## Written task
Copy the listing below verbatim, from the line containing "This screenshot has height=560, width=800." through the line containing "I will coord(37,10).", including both of those lines.

>>>>>

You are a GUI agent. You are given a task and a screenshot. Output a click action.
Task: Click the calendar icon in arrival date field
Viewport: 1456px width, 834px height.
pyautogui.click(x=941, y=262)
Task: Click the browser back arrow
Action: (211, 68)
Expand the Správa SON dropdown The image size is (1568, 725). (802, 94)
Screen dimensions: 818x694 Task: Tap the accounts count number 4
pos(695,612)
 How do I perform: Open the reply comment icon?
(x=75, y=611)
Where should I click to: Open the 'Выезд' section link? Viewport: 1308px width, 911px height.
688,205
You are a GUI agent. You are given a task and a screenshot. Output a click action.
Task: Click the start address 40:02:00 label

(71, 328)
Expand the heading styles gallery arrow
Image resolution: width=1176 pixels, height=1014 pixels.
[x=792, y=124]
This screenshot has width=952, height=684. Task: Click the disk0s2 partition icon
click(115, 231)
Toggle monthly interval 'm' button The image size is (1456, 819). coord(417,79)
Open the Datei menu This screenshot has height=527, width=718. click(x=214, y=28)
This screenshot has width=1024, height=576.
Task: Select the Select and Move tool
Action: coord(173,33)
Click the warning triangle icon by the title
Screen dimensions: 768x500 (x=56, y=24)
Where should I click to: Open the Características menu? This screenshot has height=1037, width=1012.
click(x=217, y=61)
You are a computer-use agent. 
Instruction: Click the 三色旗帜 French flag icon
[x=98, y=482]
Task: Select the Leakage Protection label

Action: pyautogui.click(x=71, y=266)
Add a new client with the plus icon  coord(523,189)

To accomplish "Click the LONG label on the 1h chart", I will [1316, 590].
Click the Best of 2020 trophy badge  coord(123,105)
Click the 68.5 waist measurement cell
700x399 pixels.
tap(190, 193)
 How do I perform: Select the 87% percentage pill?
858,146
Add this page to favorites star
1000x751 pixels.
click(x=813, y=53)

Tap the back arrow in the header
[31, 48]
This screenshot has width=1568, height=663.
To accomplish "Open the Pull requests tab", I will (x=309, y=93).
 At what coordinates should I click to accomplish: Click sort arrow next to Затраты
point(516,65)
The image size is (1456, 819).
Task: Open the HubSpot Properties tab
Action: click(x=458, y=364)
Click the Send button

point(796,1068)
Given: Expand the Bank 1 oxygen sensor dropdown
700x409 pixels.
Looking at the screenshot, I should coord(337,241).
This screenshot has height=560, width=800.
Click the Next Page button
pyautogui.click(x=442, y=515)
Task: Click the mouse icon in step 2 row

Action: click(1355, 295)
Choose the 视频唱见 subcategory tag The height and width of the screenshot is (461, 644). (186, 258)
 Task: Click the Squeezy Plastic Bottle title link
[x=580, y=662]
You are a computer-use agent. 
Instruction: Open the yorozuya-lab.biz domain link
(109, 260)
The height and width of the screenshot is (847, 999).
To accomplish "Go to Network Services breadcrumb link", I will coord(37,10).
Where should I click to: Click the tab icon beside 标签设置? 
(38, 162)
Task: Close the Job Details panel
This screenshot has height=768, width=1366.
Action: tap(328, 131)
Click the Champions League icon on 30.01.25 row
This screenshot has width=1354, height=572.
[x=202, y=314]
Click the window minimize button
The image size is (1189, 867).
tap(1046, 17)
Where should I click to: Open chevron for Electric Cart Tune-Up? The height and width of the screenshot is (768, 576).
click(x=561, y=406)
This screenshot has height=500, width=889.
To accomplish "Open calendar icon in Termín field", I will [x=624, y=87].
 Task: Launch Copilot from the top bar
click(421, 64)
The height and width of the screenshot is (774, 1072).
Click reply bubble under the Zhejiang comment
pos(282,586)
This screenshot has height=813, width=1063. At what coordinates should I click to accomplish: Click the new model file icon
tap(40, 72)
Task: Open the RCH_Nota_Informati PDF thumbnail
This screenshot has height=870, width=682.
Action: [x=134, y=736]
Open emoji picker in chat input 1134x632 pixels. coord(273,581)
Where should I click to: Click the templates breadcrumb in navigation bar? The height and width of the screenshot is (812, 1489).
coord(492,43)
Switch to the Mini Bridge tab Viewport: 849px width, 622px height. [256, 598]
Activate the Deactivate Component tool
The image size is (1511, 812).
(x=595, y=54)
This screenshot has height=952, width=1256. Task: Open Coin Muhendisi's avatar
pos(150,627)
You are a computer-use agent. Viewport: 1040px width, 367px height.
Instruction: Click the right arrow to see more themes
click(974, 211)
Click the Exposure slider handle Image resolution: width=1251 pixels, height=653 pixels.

<<<<<

## Response to the task
This screenshot has height=560, width=800.
Click the Next Page button
pyautogui.click(x=442, y=515)
Task: Click the mouse icon in step 2 row

Action: click(1355, 295)
Choose the 视频唱见 subcategory tag The height and width of the screenshot is (461, 644). (186, 258)
 Task: Click the Squeezy Plastic Bottle title link
[x=580, y=662]
You are a computer-use agent. 
Instruction: Open the yorozuya-lab.biz domain link
(109, 260)
The height and width of the screenshot is (847, 999).
To accomplish "Go to Network Services breadcrumb link", I will coord(37,10).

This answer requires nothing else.